И все это благодаря такой вторичной деятельности как интервью, как вопросы журналистов. Начинаешь на них отвечать, начинаешь врать, начинаешь как-то выкручиваться и создаешь еще одну вторичную или даже третичную действительность, то есть подверстываешь теорию под уже сложившуюся практику. Эта вторичная или третичная действительность начинает жить своей жизнью, и ты строишь новый роман. Роман совершенно пустой, воздушный, виртуальный, ни к чему не относящийся, относящийся к разговорам между людьми. Там нет ничего такого, чему бы ты отдал свою душу, душу обычно скрываешь. Но тем не менее пишется некий воздушный текст, который начинает жить своей жизнью и в котором появляется собственная структура.
Таким образом, можно сказать, что писатель никогда не говорит правду, а будучи спрошенным, начинает производить новые тексты. Тем самым, к основному ядру своих письменных текстов он добавляет еще сателлиты полутекстов, которые быстро растворяются в воздухе. Это напоминает то, как если бы пригласили фокусника и попросили его рассказать, как на самом деле он устраивает свои фокусы, а он не мог или не хотел бы этого сказать и продолжал показывать новые. Правду писатель не скажет никогда, он просто так устроен.

_Исходные данные_:
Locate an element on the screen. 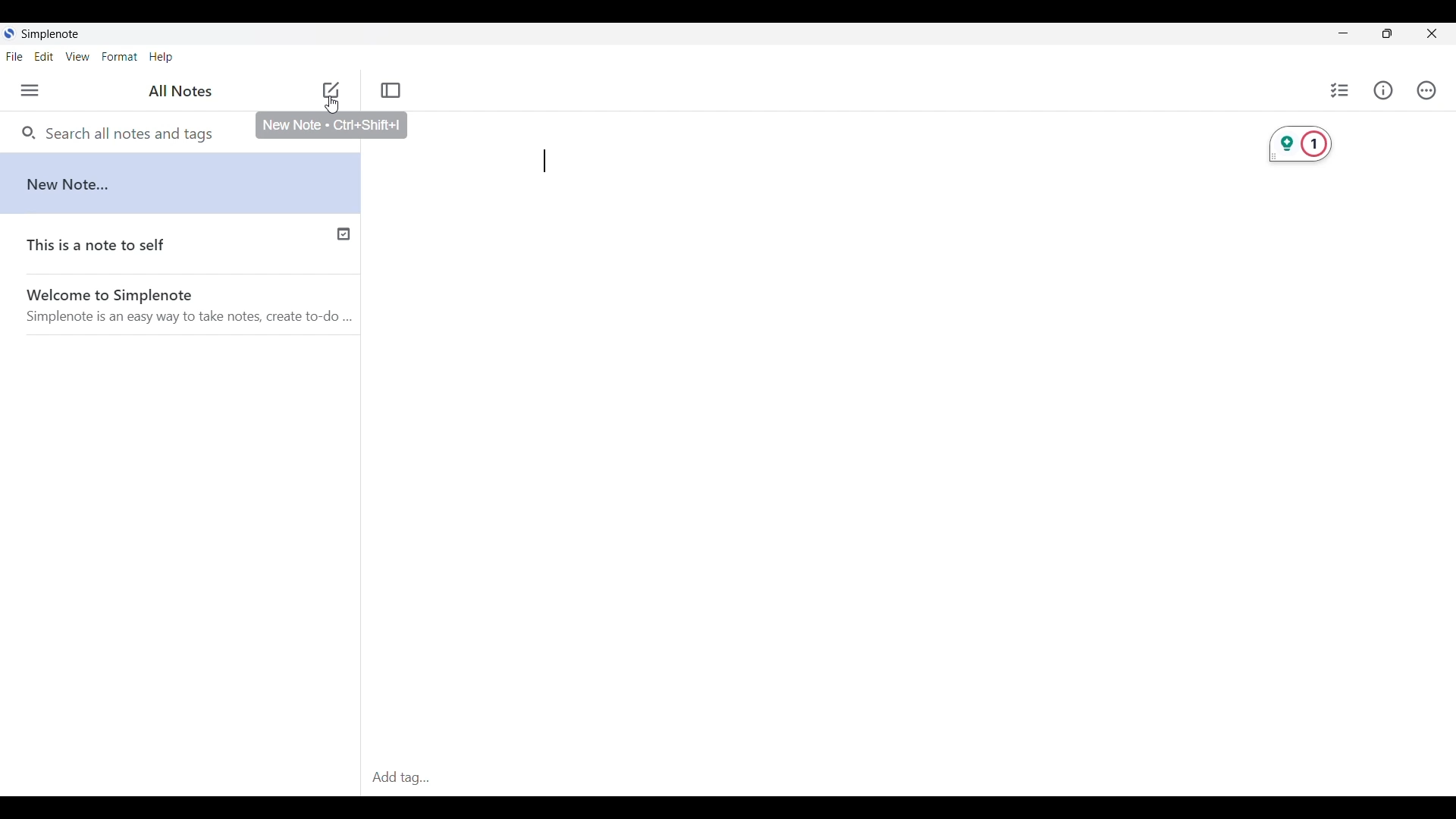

_Письменные задания_:
[A] Перепишите из текста о писателе и интервью отрывок от слов «И все это благодаря» до слов «появляется собственная структура.» включительно.
[B] Допишите следующую часть текста о писателе и интервью, начиная сразу после его последнего предложения.

_Ответы_:
[A]
И все это благодаря такой вторичной деятельности как интервью, как вопросы журналистов. Начинаешь на них отвечать, начинаешь врать, начинаешь как-то выкручиваться и создаешь еще одну вторичную или даже третичную действительность, то есть подверстываешь теорию под уже сложившуюся практику. Эта вторичная или третичная действительность начинает жить своей жизнью, и ты строишь новый роман. Роман совершенно пустой, воздушный, виртуальный, ни к чему не относящийся, относящийся к разговорам между людьми. Там нет ничего такого, чему бы ты отдал свою душу, душу обычно скрываешь. Но тем не менее пишется некий воздушный текст, который начинает жить своей жизнью и в котором появляется собственная структура.

[B]
Кроме того, писатель имеет дело с какой-то скрытой от глаз реальностью, к которой он по неизвестной причине получил ключи доступа. Из-за того, что он существует в словесной сфере, эти слова начинают превращаться в небольшие отмычки или ключи. Например, когда у меня брали интервью по поводу моего романа и спросили, почему у меня в романе столько мышей, почему он про мышей, мне надо было что-то придумывать. Я не знаю, почему он про мышей, так получилось. Я сказала, что когда происходит одичание человека, когда человек отпадает от высот культуры и уходит назад в первоначальную деятельность и разум его гаснет, то оживляются другие его товарищи по жизни: мыши, муравьи, тараканы, микробы, вирусы. То есть они чувствуют, что власть этого временного хозяина уже слабеет, и они придвигаются, выходят ближе и открывают глазки. Они хотят разделить с ним этот мир.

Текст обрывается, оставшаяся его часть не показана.